Celia Maza de Pablo. London.
Is Spain about to restart its friendship with Iran? The Spanish Foreign Minister Jose Manuel Garcia-Margallo met his counterpart Mohammad Javad Zarif on march 2nd in Tehran, in the wake of the Islamic Republic striking a historic agreement with the US last November. It accepted strict constraints on its nuclear programme in exchange for partial relief from sanctions imposed in 2012.
Before the sanctions, Spain was the Europe’s largest importer of Iran´s oil: 196,000 barrels a day, just over 14% of total Spanish imports. Both countries have missed each other during the last two years. They have much to catch up on, mutual cooperation in areas from trade to diplomacy. García-Margallo called for Iran´s support for Spain´s candidacy for non-permanent membership of the UN Security Council.
In 2012, Iran was Spain’s second-biggest source of oil: of almost 51.9 million tonnes of oil imports, Iran’s share (14.7 per cent) was behind only Russia (8.3 million tonnes, 16%) and ahead of Saudi Arabia (7.2 million tonnes,14%) and Nigeria (7.1 million tonnes, 13.6%.)
The value of Spanish oil purchases from Iran ranged from 1.53 billion euros in 2007 to 4 billion euros in 2011. Oil dominated Iranian exports to Spain. Meanwhile Spanish exports to Iran amounted to 450 million euros, according to Reserves Corporation Strategic Oilfield Products (CORES). Machinery and other capital goods dominated, accounting for 58% of the total, 2008-12.

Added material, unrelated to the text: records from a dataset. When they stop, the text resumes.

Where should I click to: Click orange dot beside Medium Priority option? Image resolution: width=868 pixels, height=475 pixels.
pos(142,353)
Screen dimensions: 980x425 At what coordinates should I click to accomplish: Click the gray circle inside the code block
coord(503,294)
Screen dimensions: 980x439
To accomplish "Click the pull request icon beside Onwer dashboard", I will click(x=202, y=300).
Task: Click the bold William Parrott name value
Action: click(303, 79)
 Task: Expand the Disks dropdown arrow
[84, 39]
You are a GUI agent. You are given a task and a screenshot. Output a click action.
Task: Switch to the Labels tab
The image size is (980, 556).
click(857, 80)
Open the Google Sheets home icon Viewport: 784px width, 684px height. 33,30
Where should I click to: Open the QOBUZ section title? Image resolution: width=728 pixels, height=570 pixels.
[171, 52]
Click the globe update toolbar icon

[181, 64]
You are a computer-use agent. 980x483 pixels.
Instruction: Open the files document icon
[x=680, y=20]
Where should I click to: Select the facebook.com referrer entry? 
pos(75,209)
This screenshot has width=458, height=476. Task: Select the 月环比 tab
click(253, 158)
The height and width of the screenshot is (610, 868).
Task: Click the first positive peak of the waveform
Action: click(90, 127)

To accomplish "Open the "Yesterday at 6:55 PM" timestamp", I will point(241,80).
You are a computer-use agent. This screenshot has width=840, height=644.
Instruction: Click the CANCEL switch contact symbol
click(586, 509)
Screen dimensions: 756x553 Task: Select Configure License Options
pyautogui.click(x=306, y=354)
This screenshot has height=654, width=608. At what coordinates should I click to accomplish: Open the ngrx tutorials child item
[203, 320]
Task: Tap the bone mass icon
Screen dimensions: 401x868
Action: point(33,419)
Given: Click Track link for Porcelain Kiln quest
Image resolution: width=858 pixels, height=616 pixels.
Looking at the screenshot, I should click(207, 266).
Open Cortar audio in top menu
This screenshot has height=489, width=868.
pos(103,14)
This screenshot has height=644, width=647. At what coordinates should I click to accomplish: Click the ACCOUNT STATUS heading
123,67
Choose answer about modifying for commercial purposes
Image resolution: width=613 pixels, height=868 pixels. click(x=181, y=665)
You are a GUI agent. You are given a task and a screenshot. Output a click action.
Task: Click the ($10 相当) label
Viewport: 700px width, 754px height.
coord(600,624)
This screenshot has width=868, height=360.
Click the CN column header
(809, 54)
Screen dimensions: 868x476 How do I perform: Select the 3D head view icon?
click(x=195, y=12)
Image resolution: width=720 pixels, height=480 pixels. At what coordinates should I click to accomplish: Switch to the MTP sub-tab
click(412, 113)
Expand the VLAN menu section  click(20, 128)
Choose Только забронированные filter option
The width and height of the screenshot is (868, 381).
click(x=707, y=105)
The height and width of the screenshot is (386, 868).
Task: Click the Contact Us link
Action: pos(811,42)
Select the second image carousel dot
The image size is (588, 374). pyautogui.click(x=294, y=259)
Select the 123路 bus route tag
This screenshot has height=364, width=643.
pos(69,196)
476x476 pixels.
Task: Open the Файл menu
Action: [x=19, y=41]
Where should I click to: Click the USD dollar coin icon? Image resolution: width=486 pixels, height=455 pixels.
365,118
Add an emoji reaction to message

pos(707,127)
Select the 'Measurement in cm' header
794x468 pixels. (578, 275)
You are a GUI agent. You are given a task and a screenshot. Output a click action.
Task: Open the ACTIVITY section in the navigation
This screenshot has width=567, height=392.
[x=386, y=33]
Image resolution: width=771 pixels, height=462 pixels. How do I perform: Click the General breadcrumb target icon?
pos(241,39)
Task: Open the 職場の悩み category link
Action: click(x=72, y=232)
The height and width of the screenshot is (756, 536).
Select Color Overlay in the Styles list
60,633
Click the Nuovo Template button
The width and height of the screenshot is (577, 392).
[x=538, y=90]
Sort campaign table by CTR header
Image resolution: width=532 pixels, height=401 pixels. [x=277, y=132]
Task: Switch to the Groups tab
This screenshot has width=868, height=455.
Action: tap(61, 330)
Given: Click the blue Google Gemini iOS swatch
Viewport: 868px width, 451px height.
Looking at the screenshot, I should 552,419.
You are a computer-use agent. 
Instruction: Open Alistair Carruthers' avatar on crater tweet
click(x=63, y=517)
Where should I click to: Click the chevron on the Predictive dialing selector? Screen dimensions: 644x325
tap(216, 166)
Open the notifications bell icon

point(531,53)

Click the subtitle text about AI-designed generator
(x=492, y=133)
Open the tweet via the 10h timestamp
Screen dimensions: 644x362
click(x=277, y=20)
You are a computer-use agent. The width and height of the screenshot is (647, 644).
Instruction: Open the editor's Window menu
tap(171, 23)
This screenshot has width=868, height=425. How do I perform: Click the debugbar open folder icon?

Because of the benefits to Madrid of the Islamic Republic´s geographical position in the oil trade, Spain has tried to develop its relations with Iran during the past two decades. That trend has dominated Madrid’s foreign policy approaches both under Socialist Party and now under the Popular Party. Relations have been persistently developed through high-ranking visits by both countries’ officials and the conclusion of political, economic and cultural agreements. However, regarding Iran’s nuclear programme, Madrid’s position has been determined by EU and US decisions.
if Spain re-opens relations with Iran at the same level of 2012, Saudi Arabia could penalise it by stopping projects
When the sanctions came into force, Spain -with an overall energy dependence of almost 80% (20 points above the European average)- had to find new suppliers. As a result, at the end of 2013, Mexico was Spain’s largest oil supplier (15% of the total), followed by Saudi Arabia (14.1%) and Russia (14%). The Mexican connection came at a time when Mexican firms were pushing hard for more business in Spain, as with Sigma’s buyout of Campofrío, the Del Valle family’s investment in Banco Popular and Fintech’s in Banco Sabadell.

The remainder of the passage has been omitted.